In the last 2 years, government agencies in many countries have sought to specify and eventually to enforce a series of standards governing the production of defined pharmacological and biological products intended for administration to human subjects. This is a worthy exercise, but it becomes complicated when the product is prepared or manufactured in one country for administration in another. It becomes especially complicated when the only suitable product is one collected from a human donor quite specifically for an individual patient residing in another country, because no other donor will match. Unless a rational approach is adopted by the regulators, every hospital in the world that supplies a product, in this case haematopoietic stem cells for transfusion to a specific patient, would have to be registered, inspected, accredited and licensed as a manufacturing centre by regulators in any other country to which they may possibly send donations. Since the requirements are not harmonised, each hospital would have to comply at different times with several different sets of requirements, covering such items as product labelling, and the choice of infectious disease marker tests and the laboratory where the tests are to be performed, to name just two areas where each regulator may have different requirements.

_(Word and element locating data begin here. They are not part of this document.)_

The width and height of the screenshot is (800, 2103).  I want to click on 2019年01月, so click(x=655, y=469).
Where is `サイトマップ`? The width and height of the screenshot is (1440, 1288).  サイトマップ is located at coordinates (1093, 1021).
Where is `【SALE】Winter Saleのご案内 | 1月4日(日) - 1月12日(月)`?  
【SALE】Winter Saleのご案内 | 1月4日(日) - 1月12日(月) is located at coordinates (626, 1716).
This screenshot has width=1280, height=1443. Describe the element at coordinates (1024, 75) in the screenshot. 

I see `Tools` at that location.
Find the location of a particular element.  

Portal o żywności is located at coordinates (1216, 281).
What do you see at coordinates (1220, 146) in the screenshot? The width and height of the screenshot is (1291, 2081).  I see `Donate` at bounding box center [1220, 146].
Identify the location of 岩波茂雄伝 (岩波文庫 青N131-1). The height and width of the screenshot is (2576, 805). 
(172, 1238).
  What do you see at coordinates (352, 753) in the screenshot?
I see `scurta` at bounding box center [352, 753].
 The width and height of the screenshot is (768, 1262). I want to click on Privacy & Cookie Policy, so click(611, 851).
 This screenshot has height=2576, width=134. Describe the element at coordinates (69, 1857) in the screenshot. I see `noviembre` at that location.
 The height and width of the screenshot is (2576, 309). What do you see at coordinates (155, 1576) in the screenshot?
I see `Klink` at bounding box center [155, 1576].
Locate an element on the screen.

National regulators must surely have realised that for all of them to inspect and accredit every centre worldwide that might be asked to provide stem cells for use in their own country is almost certainly an impossible task. Another option would be to prevent the use of stem cell products from all foreign centres not accredited in a particular country, a proposal that in the worst case scenario would abruptly bring international transplants to a halt and even in the best case scenario would undoubtedly deny some patients a life-saving therapy. There is a third – and far superior – alternative. Officials responsible for regulating the importation of blood stem cells should take note of the World Health Assembly resolution (WHA 57.18) which advocated cooperation ‘….in the formulation of recommendations and guidelines to harmonize global practices in the procurement, processing and transplantation of human cells….….’.2 A good starting point would be to examine the progress made by the WMDA in creating global standards and starting the process of accreditation.3 The WMDA standards have proved effective in safeguarding the quality of haematopoietic stem cell products for more than a decade. An attempt to pursue any other course would be clinically disastrous.